=== Action item ===
Arrange the material below as a numbered list with one line per item, omitting any blank lines. Leave out the pictures.

═════ Material provided ═════

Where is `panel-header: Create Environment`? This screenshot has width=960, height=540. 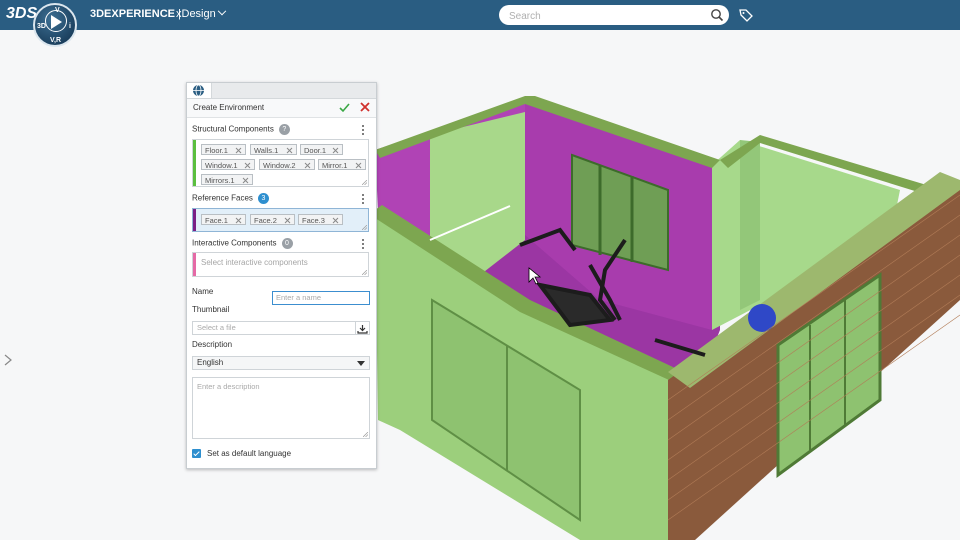
panel-header: Create Environment is located at coordinates (282, 108).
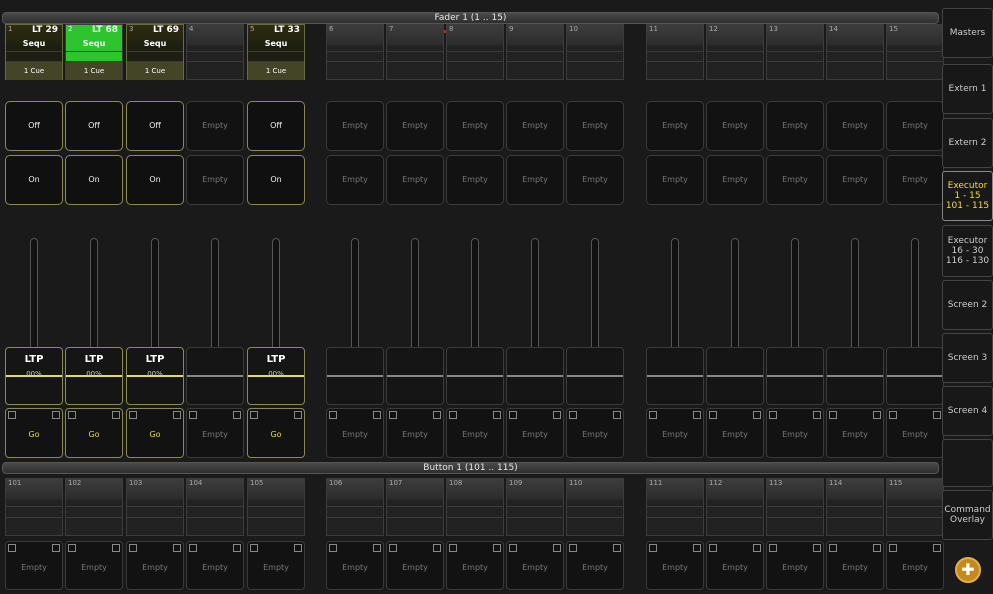 The width and height of the screenshot is (993, 594). Describe the element at coordinates (276, 507) in the screenshot. I see `button-header: 105` at that location.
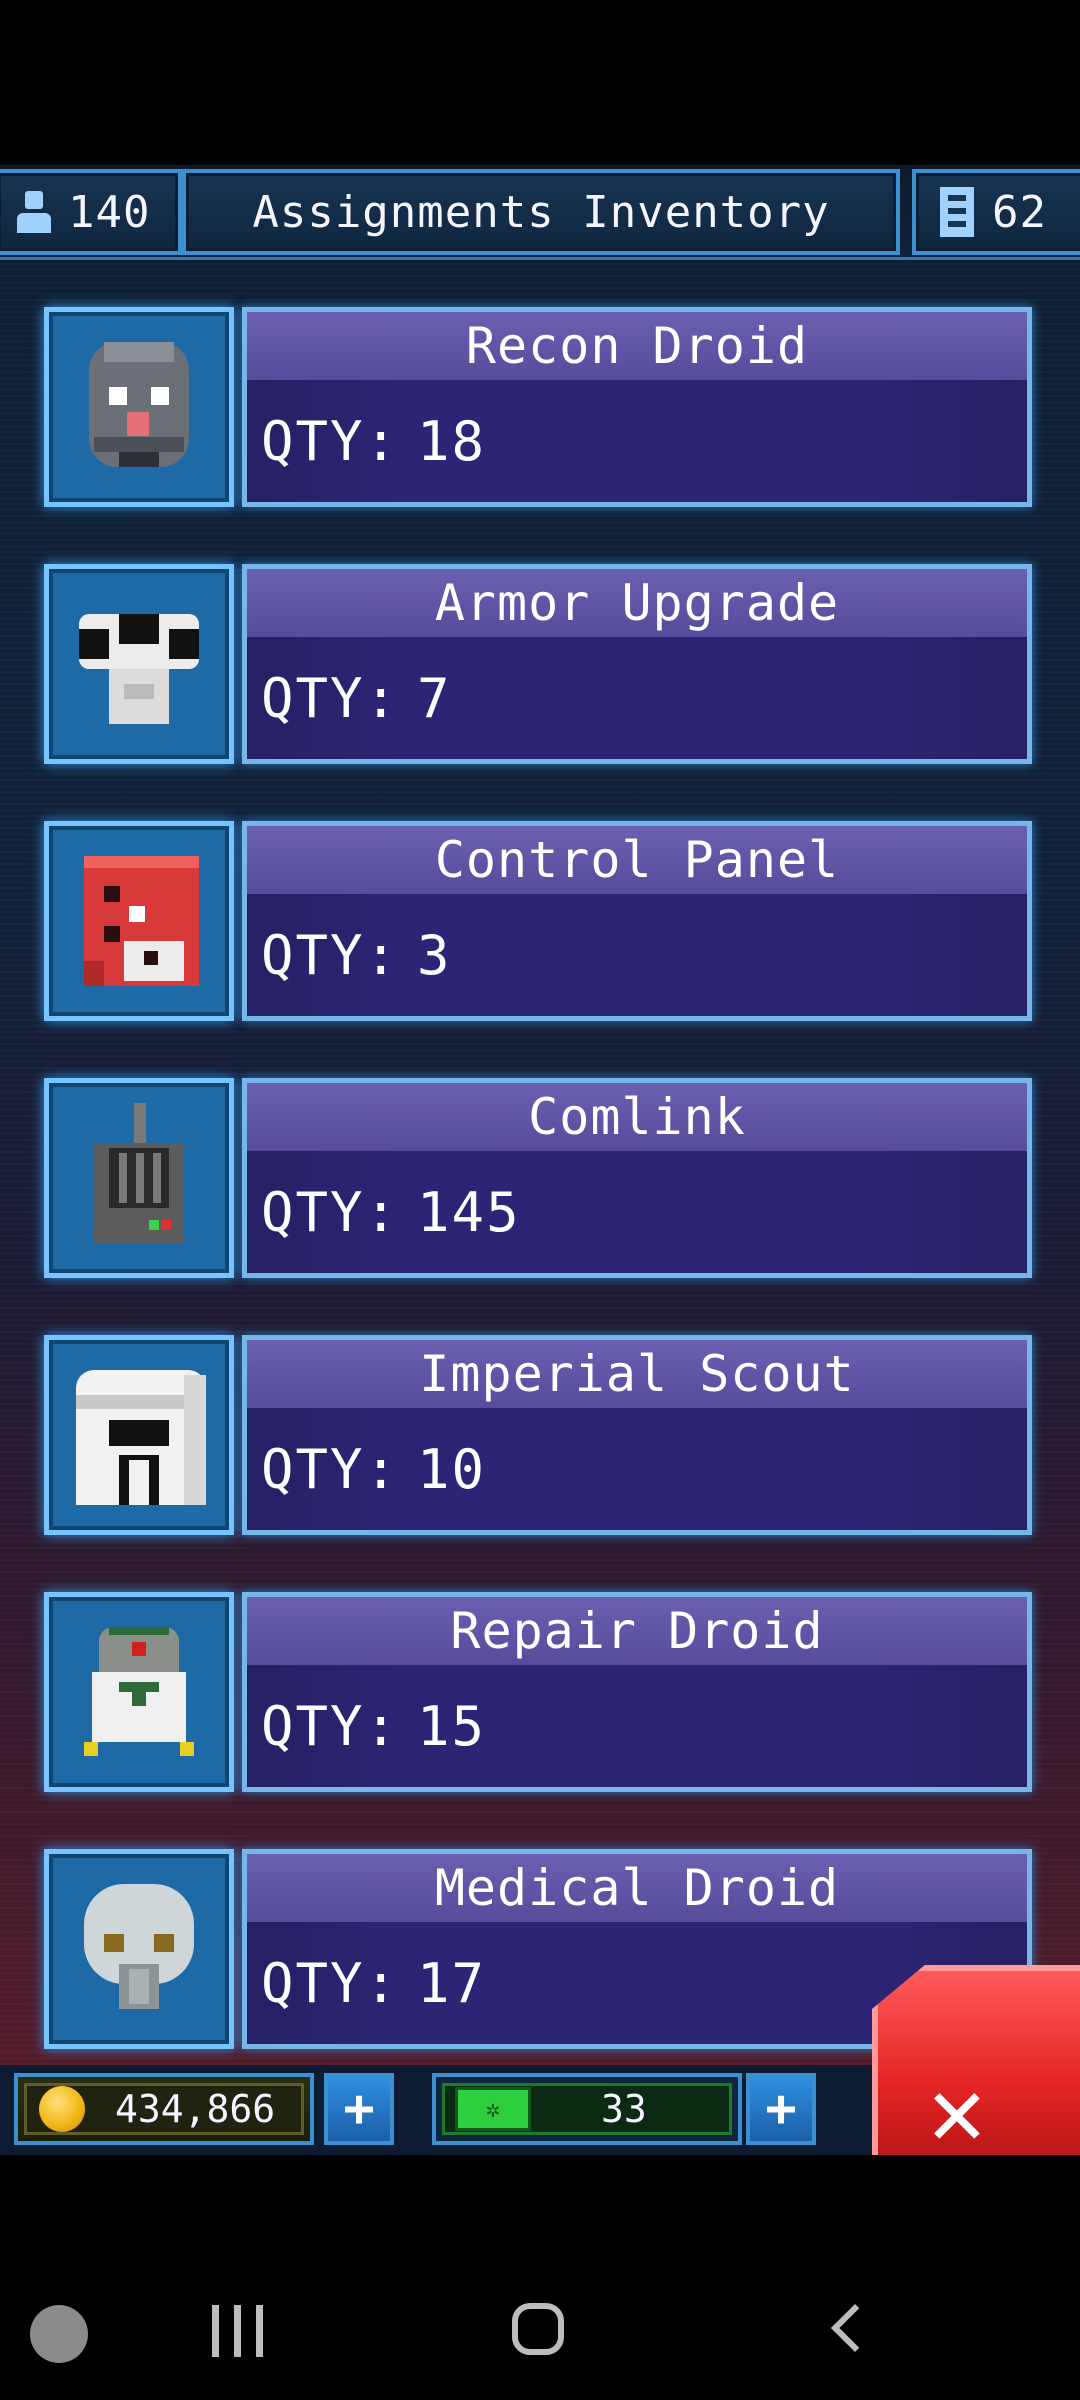  What do you see at coordinates (62, 2109) in the screenshot?
I see `coin-icon` at bounding box center [62, 2109].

═════

=== Result ===
1. Where is `panel-header: Create Environment`? This screenshot has width=960, height=540. 
2. panel-header: Create Environment is located at coordinates (282, 108).
3.  The width and height of the screenshot is (993, 594). Describe the element at coordinates (276, 507) in the screenshot. I see `button-header: 105` at that location.
4.   What do you see at coordinates (62, 2109) in the screenshot?
5. I see `coin-icon` at bounding box center [62, 2109].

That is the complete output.